If you are expecting that a mathematician reviewing Absolute Proof will be writing about the nature of mathematical truth, then you may be disappointed. This book is written by “that” Peter James, the well-known and award-winning author of mysteries and police procedurals, who has 19 novels featuring DSI Roy Grace, and a similar number of stand-alone books, to his name. James’ interests include religion, science, and the paranormal, as well as criminology and fast cars. In Absolute Proof he puts the ideas he has distilled from sincere personal research undertaken over more than 30 years into the mouths of a diverse assembly of characters encountered by his protagonist, war-hardened investigative journalist Ross Hunter, in a pacy and far-fetched thriller.

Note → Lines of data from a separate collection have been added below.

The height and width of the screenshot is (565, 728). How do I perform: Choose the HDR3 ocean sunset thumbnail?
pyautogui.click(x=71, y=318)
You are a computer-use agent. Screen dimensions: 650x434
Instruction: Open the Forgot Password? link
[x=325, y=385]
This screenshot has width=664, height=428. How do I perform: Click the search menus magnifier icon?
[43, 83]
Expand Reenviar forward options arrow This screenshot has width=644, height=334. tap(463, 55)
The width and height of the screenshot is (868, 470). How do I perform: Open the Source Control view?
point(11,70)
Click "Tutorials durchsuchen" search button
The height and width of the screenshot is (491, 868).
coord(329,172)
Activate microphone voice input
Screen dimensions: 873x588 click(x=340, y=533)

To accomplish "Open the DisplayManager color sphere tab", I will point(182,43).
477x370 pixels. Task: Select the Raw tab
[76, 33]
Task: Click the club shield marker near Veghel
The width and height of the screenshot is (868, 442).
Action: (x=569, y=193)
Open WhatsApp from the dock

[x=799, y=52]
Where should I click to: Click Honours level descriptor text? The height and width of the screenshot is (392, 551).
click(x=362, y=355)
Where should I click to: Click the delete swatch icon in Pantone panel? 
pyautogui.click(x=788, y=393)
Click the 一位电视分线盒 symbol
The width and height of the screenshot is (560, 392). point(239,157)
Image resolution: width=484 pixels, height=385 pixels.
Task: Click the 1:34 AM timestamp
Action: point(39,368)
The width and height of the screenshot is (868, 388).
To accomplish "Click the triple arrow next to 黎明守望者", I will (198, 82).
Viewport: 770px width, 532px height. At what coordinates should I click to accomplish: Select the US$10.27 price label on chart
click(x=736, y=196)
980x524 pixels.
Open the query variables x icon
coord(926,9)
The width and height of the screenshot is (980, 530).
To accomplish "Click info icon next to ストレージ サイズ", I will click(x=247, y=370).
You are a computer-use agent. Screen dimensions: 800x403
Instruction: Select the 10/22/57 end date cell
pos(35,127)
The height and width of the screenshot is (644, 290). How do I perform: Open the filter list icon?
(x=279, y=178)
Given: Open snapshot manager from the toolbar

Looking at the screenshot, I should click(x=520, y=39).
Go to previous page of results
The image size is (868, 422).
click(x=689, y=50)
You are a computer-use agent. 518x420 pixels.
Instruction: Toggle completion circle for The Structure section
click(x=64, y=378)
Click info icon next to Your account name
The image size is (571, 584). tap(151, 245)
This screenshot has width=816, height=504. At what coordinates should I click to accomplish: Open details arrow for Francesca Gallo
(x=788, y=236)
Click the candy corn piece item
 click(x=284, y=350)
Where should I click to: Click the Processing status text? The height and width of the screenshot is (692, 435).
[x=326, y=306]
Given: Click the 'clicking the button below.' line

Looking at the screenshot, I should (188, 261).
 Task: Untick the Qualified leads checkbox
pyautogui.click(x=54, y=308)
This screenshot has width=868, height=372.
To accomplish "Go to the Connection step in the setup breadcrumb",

It’s not usual for a book about the existence of God to feature car chases, grisly deaths, and helicopters. It is also not usual for the acknowledgement pages of a thriller to recognise theological help from 35 faith leaders and scholars (including John Polkinghorne and Alister McGrath) or to list among the sources consulted books by Dawkins, Flew, and Lennox, as well as The Holy Bible. James has employed the popular genre, in which he is skilled and for which he is known, to explore the question of what might constitute absolute proof of God’s existence and what the consequences of such proof might be. Judging by web forums, many of his “usual” readers disliked this lengthy book and did not finish it; others compare it to Dan Brown’s Da Vinci Code to which it bears a surface resemblance but from which it has a very different purpose.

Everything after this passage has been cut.